Each line below with the word "agent" needs to be copied.

*** Opening ENTRIES SUPPLIED ***

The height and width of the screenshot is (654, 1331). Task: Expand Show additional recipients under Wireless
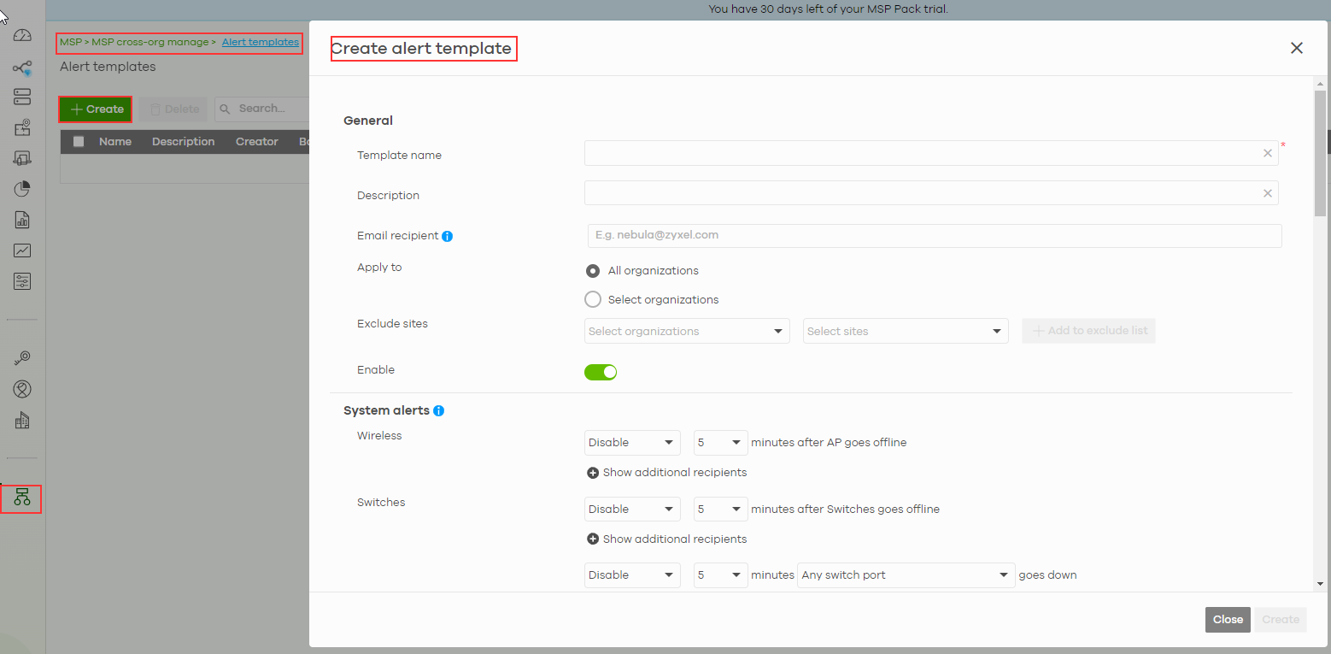pos(666,473)
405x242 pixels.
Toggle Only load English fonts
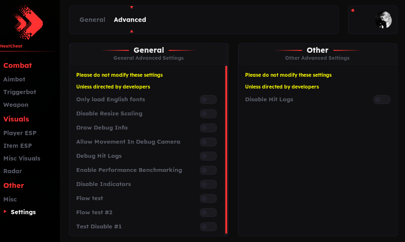208,99

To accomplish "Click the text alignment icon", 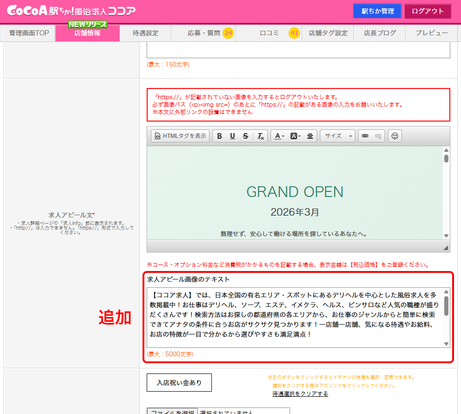I will coord(310,136).
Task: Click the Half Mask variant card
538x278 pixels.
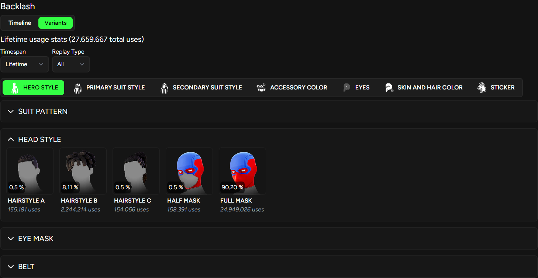Action: [189, 171]
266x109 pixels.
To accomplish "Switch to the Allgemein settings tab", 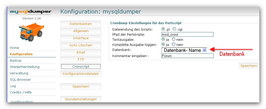I will click(x=81, y=31).
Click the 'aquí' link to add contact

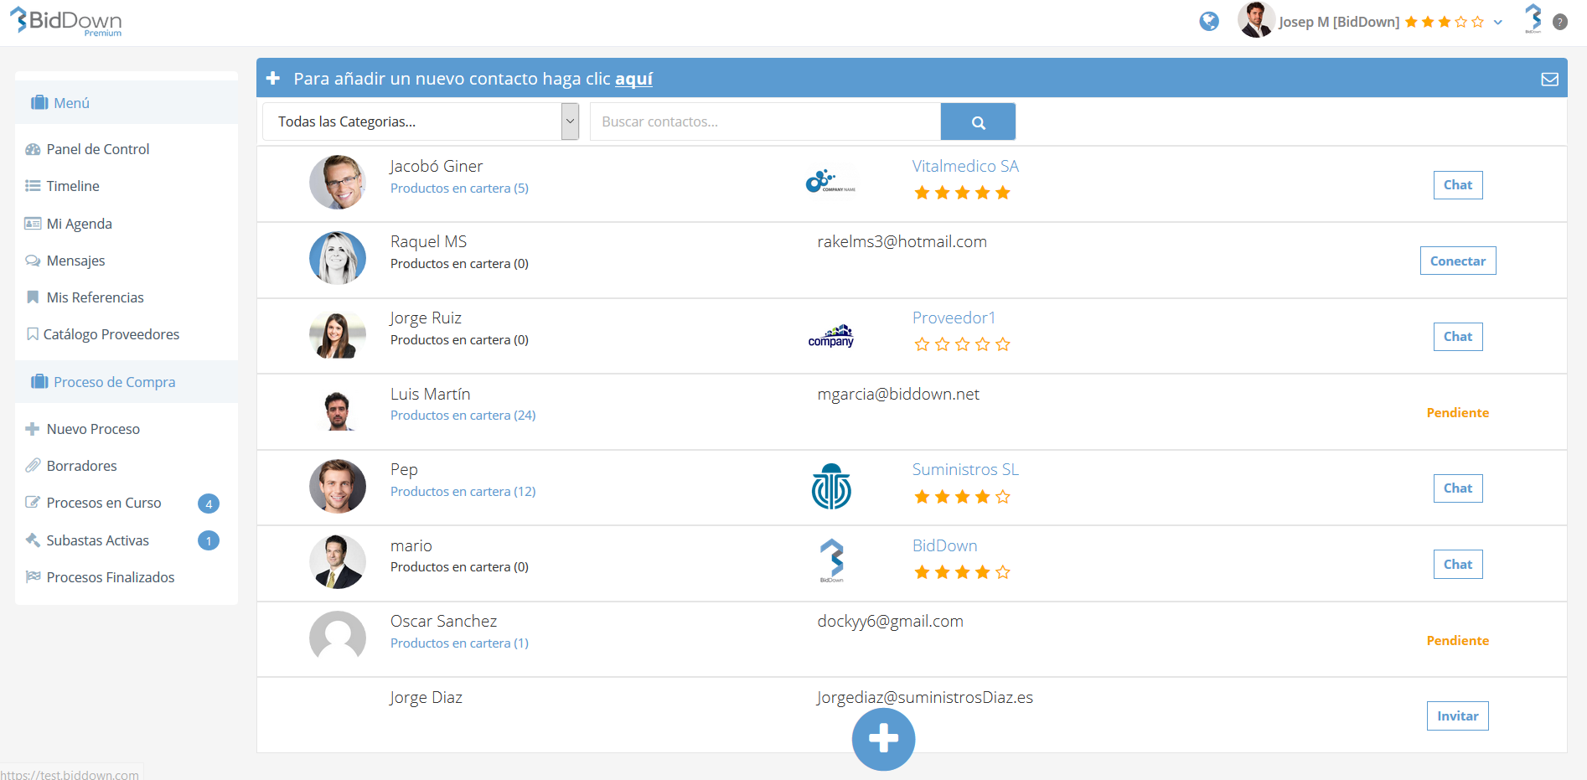[x=633, y=79]
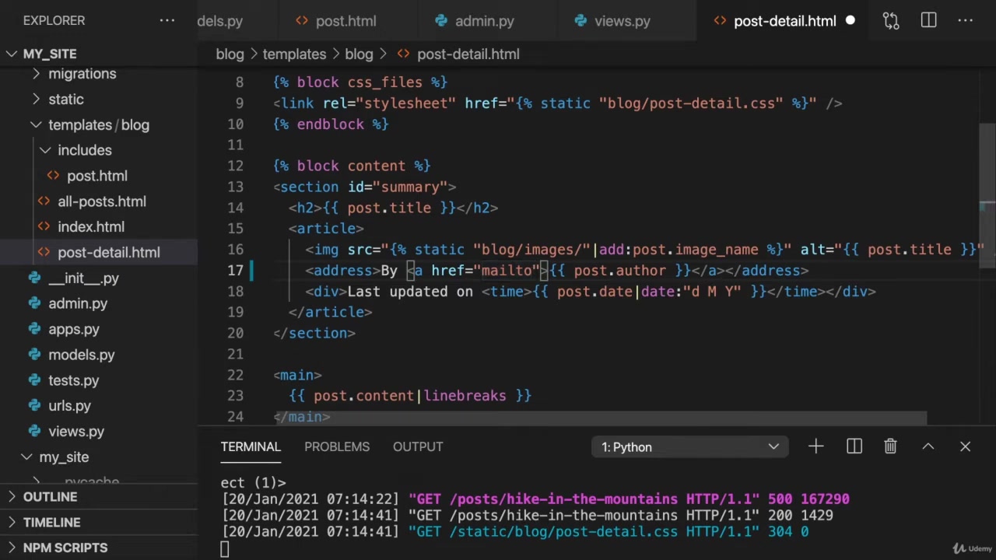The height and width of the screenshot is (560, 996).
Task: Open all-posts.html in the file explorer
Action: point(101,201)
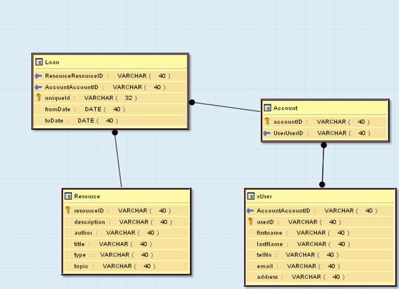Click the UserUserID foreign key icon
This screenshot has height=289, width=399.
point(267,133)
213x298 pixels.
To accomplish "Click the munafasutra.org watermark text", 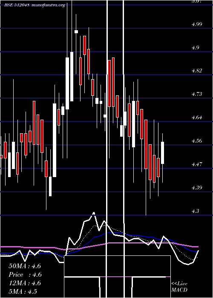I will point(49,5).
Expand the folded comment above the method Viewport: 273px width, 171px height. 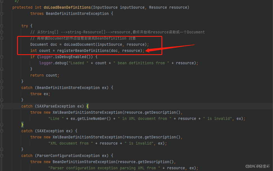pos(2,2)
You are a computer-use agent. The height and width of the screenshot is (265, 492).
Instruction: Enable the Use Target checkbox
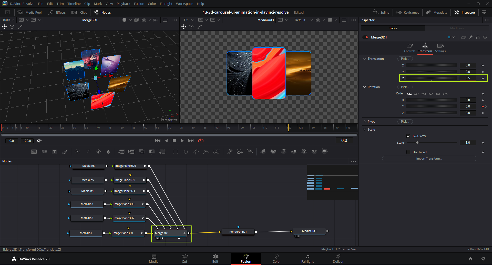pyautogui.click(x=408, y=152)
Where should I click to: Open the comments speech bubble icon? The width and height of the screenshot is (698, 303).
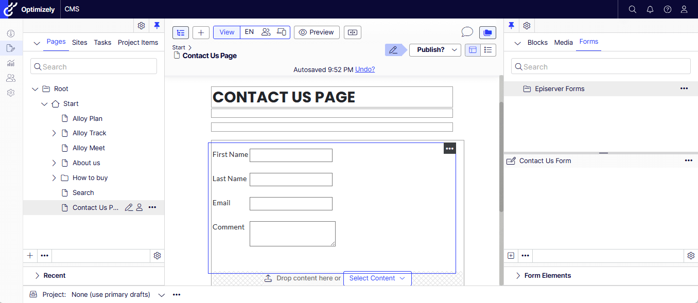coord(467,32)
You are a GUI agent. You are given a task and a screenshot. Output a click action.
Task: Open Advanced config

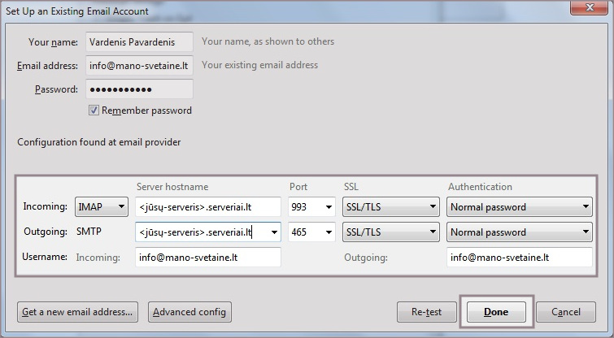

*** Closing ENTRIES SUPPLIED ***

--- RESULT OF THIS TASK ---
You are a computer-use agent. The height and width of the screenshot is (265, 492).
You are a GUI agent. You are given a task and a screenshot. Output a click action.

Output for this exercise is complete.